The flight data and cockpit voice recorders of the Jeju Air plane that crashed on December 29 stopped recording about four minutes before the plane hit a concrete structure at Muan airport in South Korea. , the Ministry of Transportation said on Saturday.
Authorities investigating the disaster that killed 179 people, the worst on South Korean soil, plan to analyze what caused the “black boxes” to stop recording, the ministry said in a statement.
The voice recorder was initially analyzed in South Korea and, when data was found to be missing, it was sent to a U.S. National Transportation Safety Board laboratory, the ministry said.
The damaged flight data recorder was brought to the United States for analysis in cooperation with the US safety regulator, the ministry said.
Jeju Air plane 7C2216, which left Bangkok, the Thai capital, for Muan, in southwestern South Korea, landed upside down and skidded off the runway at the regional airport, exploding in flames after hitting an embankment.
The pilots told air traffic control that the plane had suffered a bird strike and declared an emergency about four minutes before it crashed into the embankment and exploded in flames. Two injured crew members, sitting in the tail section, were rescued.
Two minutes before the May Day emergency call, air traffic control warned of “bird activity.” Upon declaring the emergency, the pilots abandoned the landing attempt and began a frustration maneuver.

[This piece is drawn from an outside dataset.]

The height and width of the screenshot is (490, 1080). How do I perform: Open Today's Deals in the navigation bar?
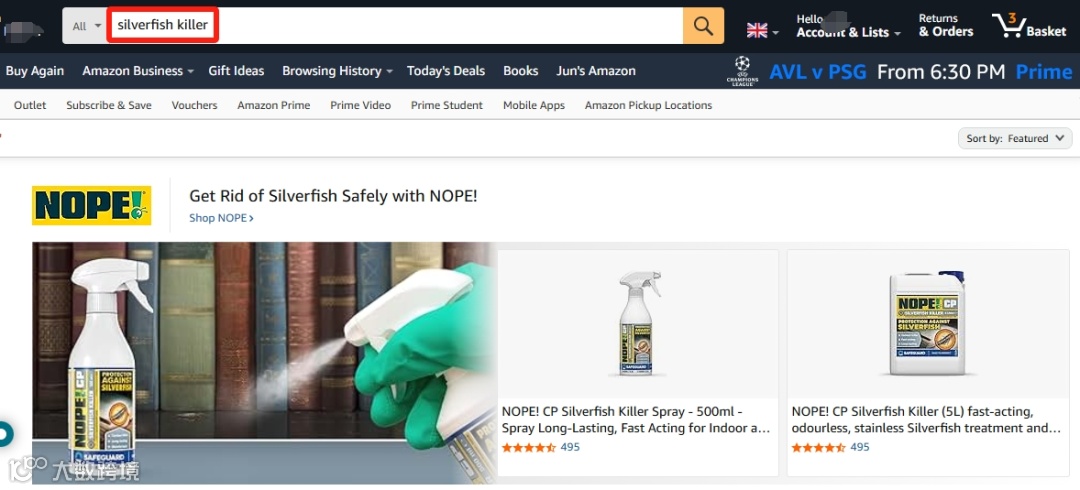(x=446, y=71)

But instead of making a complete turn, the budget airline’s Boeing 737-800 plane made a sharp turn and approached the airport’s single runway from the opposite end, making a forced landing without the landing gear deployed.
Sim Jai-dong, a former accident investigator at the Ministry of Transport, said the discovery of the missing data from the crucial final minutes was surprising and suggests that all power, including backup power, may have been cut, which is rare.
The Transport Ministry said other available data would be used in the investigation and that it would ensure the investigation was transparent and that information was shared with victims’ families.
Some members of the victims’ families have said the Transport Ministry should not take the lead in the investigation but should involve independent experts, including those recommended by the families.
The investigation into the accident has also focused on the embankment, which was designed to prop up the “localizer” system used to help planes land, including why it was built with such a rigid material and so close to the end of the track.